CHAPTER XXXIII

GRASP YOUR NETTLE

There is a wide difference between grasping your nettle and rushing in where angels fear to tread.

Several days had gone by and still the anxiously-looked-for summons had not arrived from Alfred Whittaker to his wife. To outward seeming Regina was as calm in the face of this new development of events as if no trace of cloud had ever arisen to come between her and her noble Alfred, but in her heart of hearts she watched every post with an anxiety that was absolutely at fever heat. At night, poor soul, she seemed to have given up sleeping, and Regina was a woman who needed, and had always taken, a fixed amount of time in bed—when I say that I mean of actual, sound, solid sleep. She was one of those persons who, docked of sleep, show the signs of wear and tear with fatal rapidity.

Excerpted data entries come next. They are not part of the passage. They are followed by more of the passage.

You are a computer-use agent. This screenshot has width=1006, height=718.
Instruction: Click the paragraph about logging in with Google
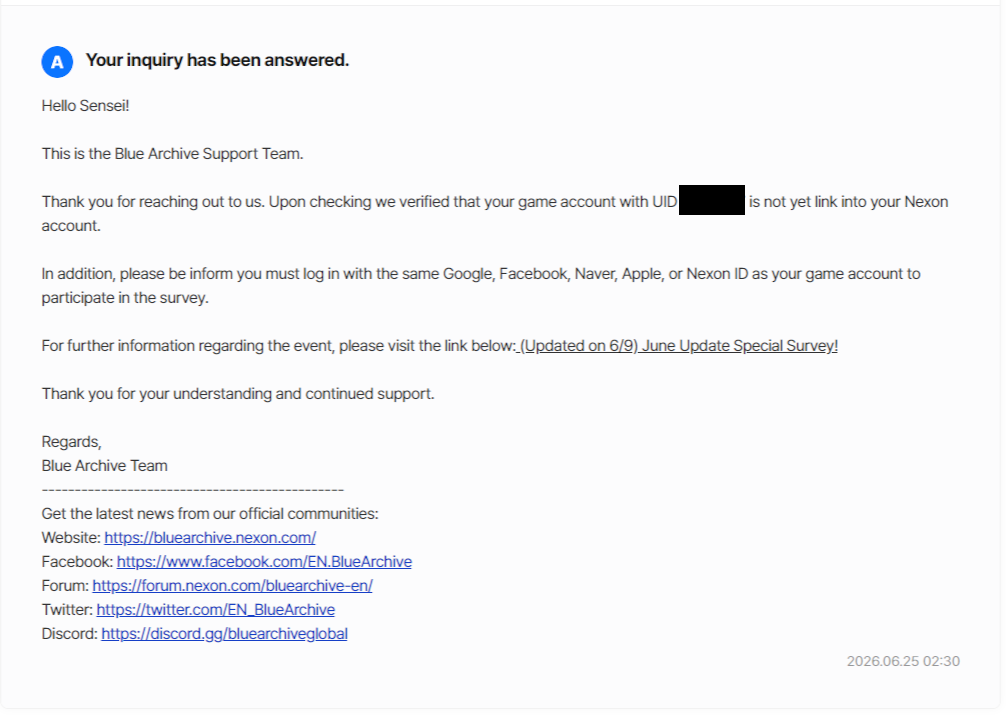pos(481,286)
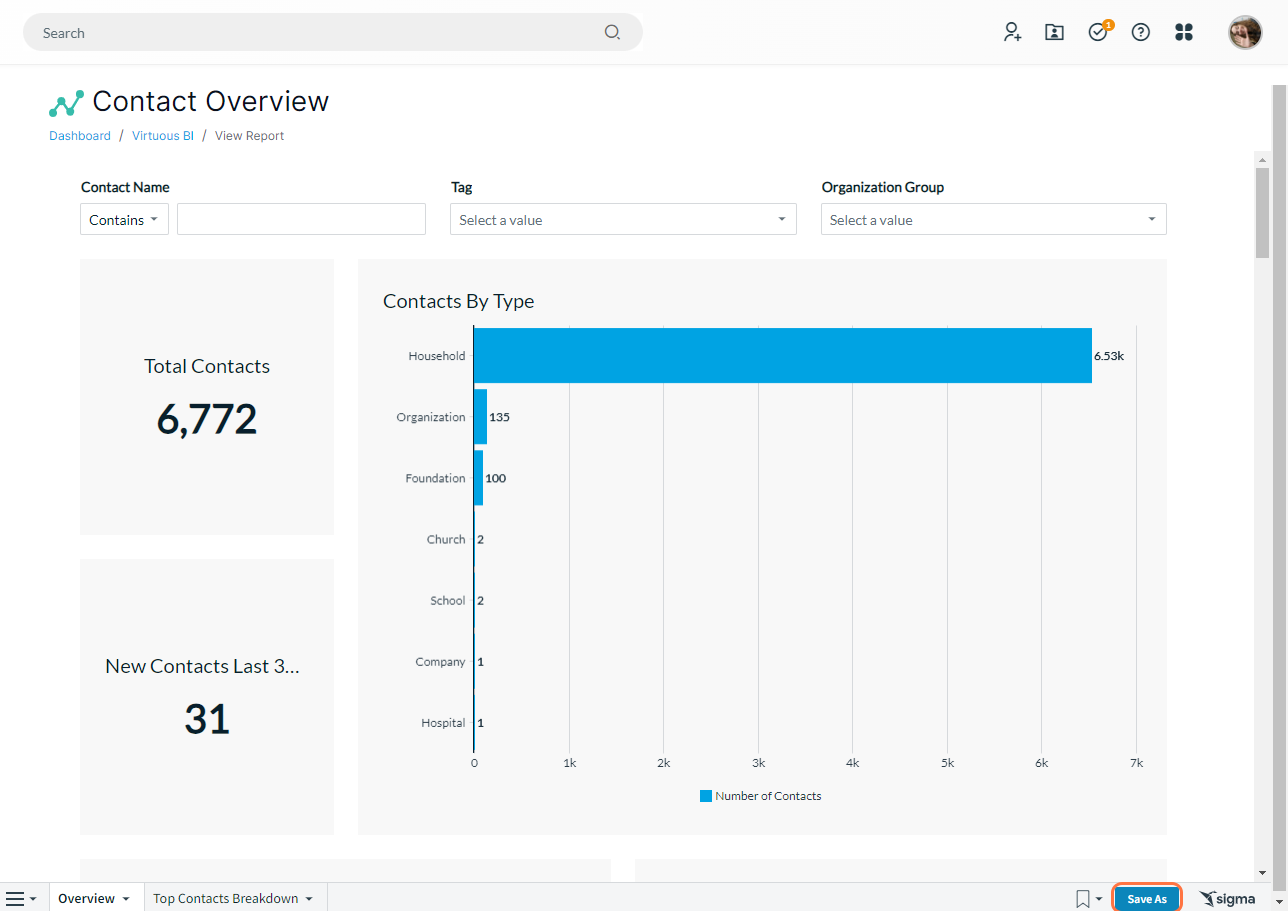Open the contacts folder icon

point(1054,32)
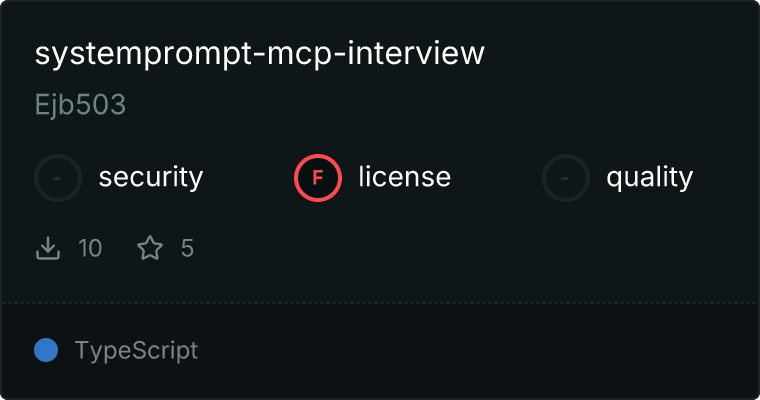760x400 pixels.
Task: Click the dash inside the security circle
Action: [x=57, y=178]
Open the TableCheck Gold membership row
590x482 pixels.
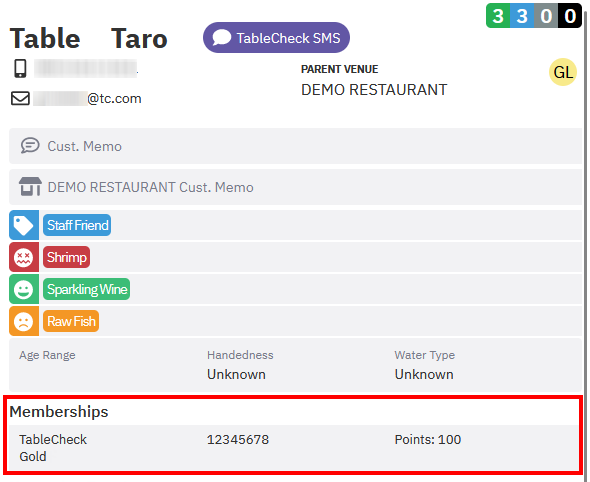click(293, 448)
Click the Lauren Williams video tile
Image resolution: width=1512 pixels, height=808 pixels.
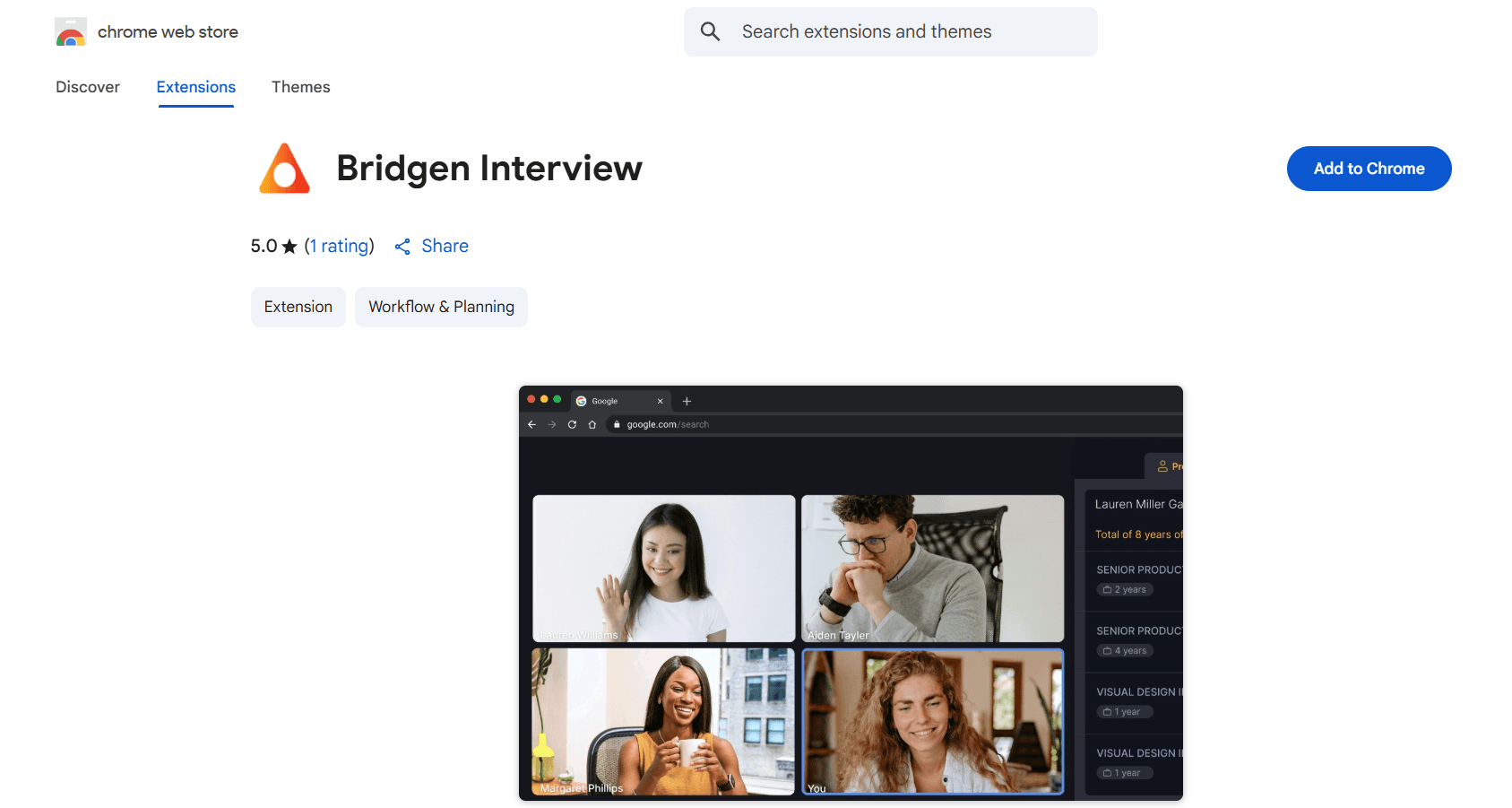pyautogui.click(x=664, y=569)
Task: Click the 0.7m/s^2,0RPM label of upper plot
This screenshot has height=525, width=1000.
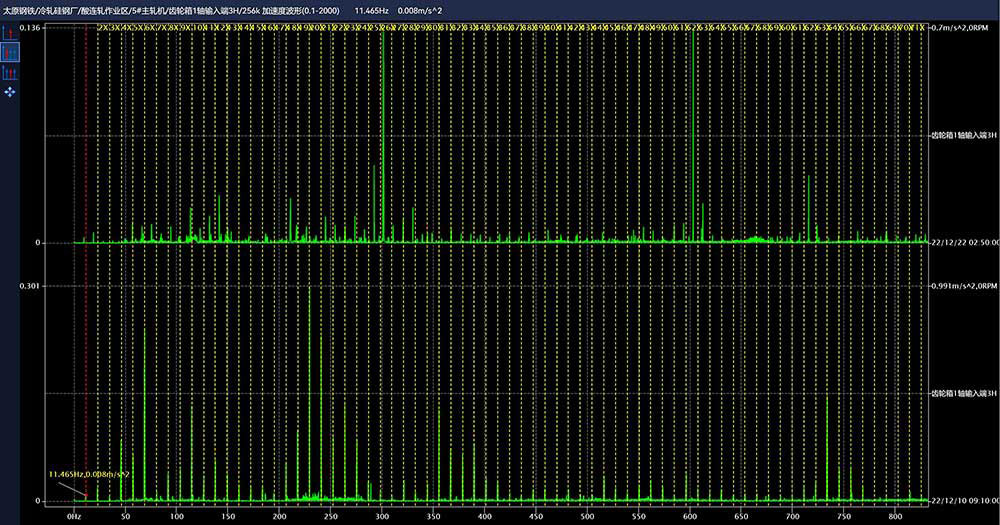Action: click(961, 28)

During the greater part of the week she did not go out of the Park, but left word with the sympathetic Margaret, who was perfectly aware that something out of the common was on foot, that in case of a telegram she was to be fetched from such and such a house. Then Maudie came gliding along in her motor brougham, full of sympathy, and, I must confess, at the same time, full of anxiety as to her mother’s condition.

“How is it you are coming to the Park every day now?” Mrs. Whittaker asked on the sixth morning when Maudie arrived about lunch time.

“I was anxious about you, I thought you were not looking very well,” Maudie remarked.

“I am perfectly well.”

“Are you, dear? I fancied you were not quite yourself.”